On Goldfinches & Zinnias

We never had goldfinches in the neighborhood until Shelby came to town. My neighbor two houses up is an amazing gardener. Forget about green thumbs; make it all ten digits. She also has a passion for Labs and since I’ve known her I’ve also come to know Chutney (brown), Smudge (black) and now Madison (yellow).

And Shelby is a birder. The windows outside her family room are continually aflutter with wrens, chicakdees, jays, all coming to have a nosh at the feeders. A hawk has even paid a visit or two evincing the reality of the food chain: Shelby once looked over just in time to see a great WHOOMPH! of swooping and feathers. And one less birdy at the feeder.

The goldfinches are my favorites. Tiny taxi-yellow flashes of delight they dart throughout the neighborhood like rushed cabbies trying to get their passengers to JFK. Wherever I am in the neighborhood, when I glimpse one of these bits of sunshine with wings I send her a silent thank you.

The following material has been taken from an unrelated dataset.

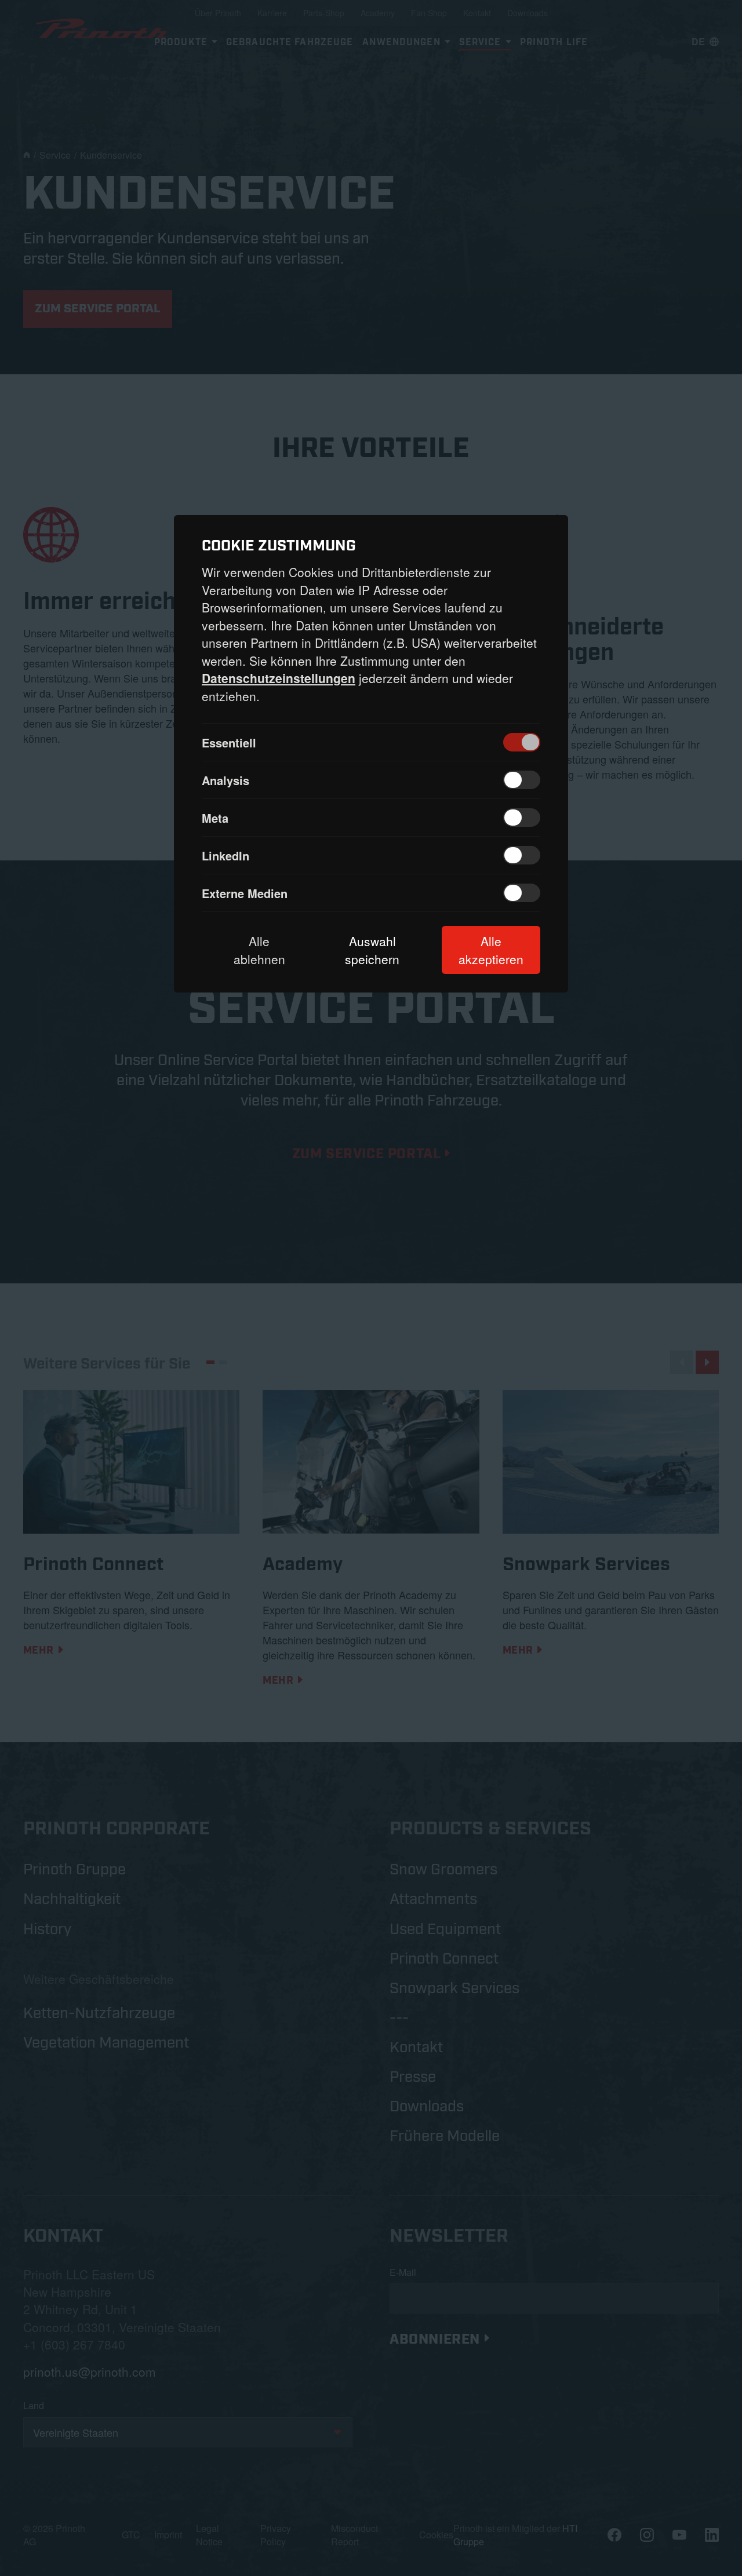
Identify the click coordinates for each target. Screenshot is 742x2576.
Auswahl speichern (372, 949)
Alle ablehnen (259, 949)
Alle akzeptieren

I love the color of them because it’s the same saturated color that zinnias are known for — that submerged-in-a-paint-can intensity — orange, red, pink so hot it flashes, and of course yellow. Each week in spring, while they were blooming, Mrs. Lyle, my fourth grade teacher, brought in a vase of zinnnias from her garden. I was mesmerized by their intensity. Sometimes I pretended I didn’t understand something just so I could go to her desk and get up close and personal with the zinnias.

I get up close and personal with zinnias each year now. Their colors, so deep you could fall in, still make me hum with delight. But in the past few years, something has been eating them. I would come out into the garden and see petals nibbled away to tiny nubs. Some mornings all that remained was the dullish little cushion of center that had anchored the brilliance. What was eating my zinnias? The rabbits? This violation gave me one more reason to hate those voracious wonton creatures. But what I couldn’t understand was how they did it? How hadn’t they bent the stems? Where were their footprints? At least their hygiene had improved — they were dropping their droppings elsewhere.

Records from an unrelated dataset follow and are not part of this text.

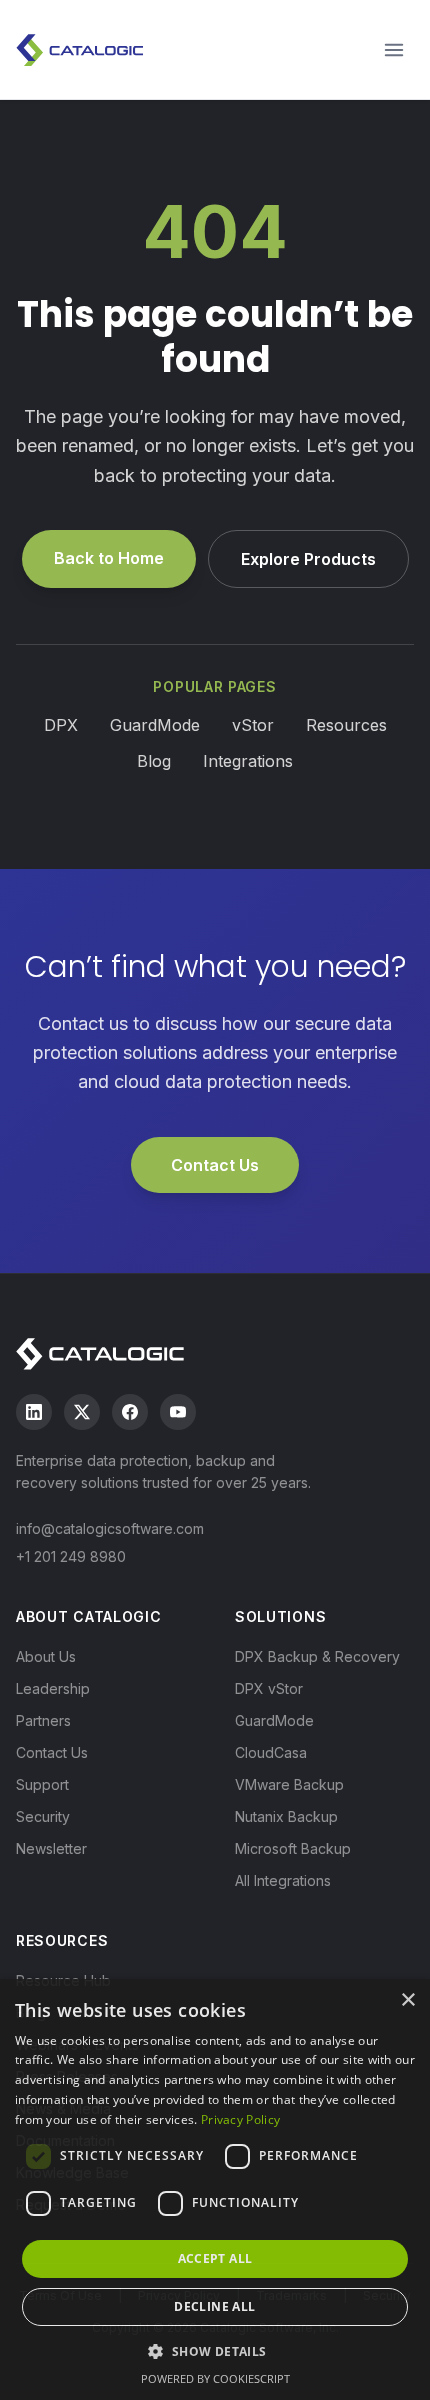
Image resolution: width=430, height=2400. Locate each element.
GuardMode (155, 725)
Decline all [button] (214, 2306)
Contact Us (215, 1165)
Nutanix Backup (286, 1816)
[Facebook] (130, 1412)
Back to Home (109, 558)
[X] (82, 1412)
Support (42, 1784)
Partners (43, 1720)
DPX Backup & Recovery (317, 1656)
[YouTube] (178, 1412)
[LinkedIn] (34, 1412)
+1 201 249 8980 (71, 1556)
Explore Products (308, 559)
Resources (346, 725)
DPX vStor (269, 1688)
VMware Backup (289, 1784)
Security (43, 1816)
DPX (61, 725)
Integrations (248, 761)
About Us (46, 1656)
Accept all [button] (215, 2258)
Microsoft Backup (293, 1848)
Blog (154, 761)
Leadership (53, 1688)
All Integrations (283, 1880)
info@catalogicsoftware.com (110, 1528)
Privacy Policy (240, 2119)
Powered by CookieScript (215, 2378)
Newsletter (51, 1848)
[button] (214, 2351)
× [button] (407, 2000)
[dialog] (215, 2189)
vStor (253, 725)
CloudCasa (271, 1752)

And then one morning while I was having breakfast a flash of yellow at the window caught my eye. It darted between the flower stems. And then landed, bouncing gently before it tucking into its breakfast. I watched the goldfinch, its yellow wings perfectly contrasting the deep red zinnia that was quickly being whittled to stubs. Before I finished my eggs, that red zinnia was toast.

How annoyed could I get? S. had given me the gift of goldfinches. Feeding them was a proper thank you. I plant extras now, and then wait for the zinnias to open, knowing that as soon as they do, the goldfinches and I will be breakfasting together once again.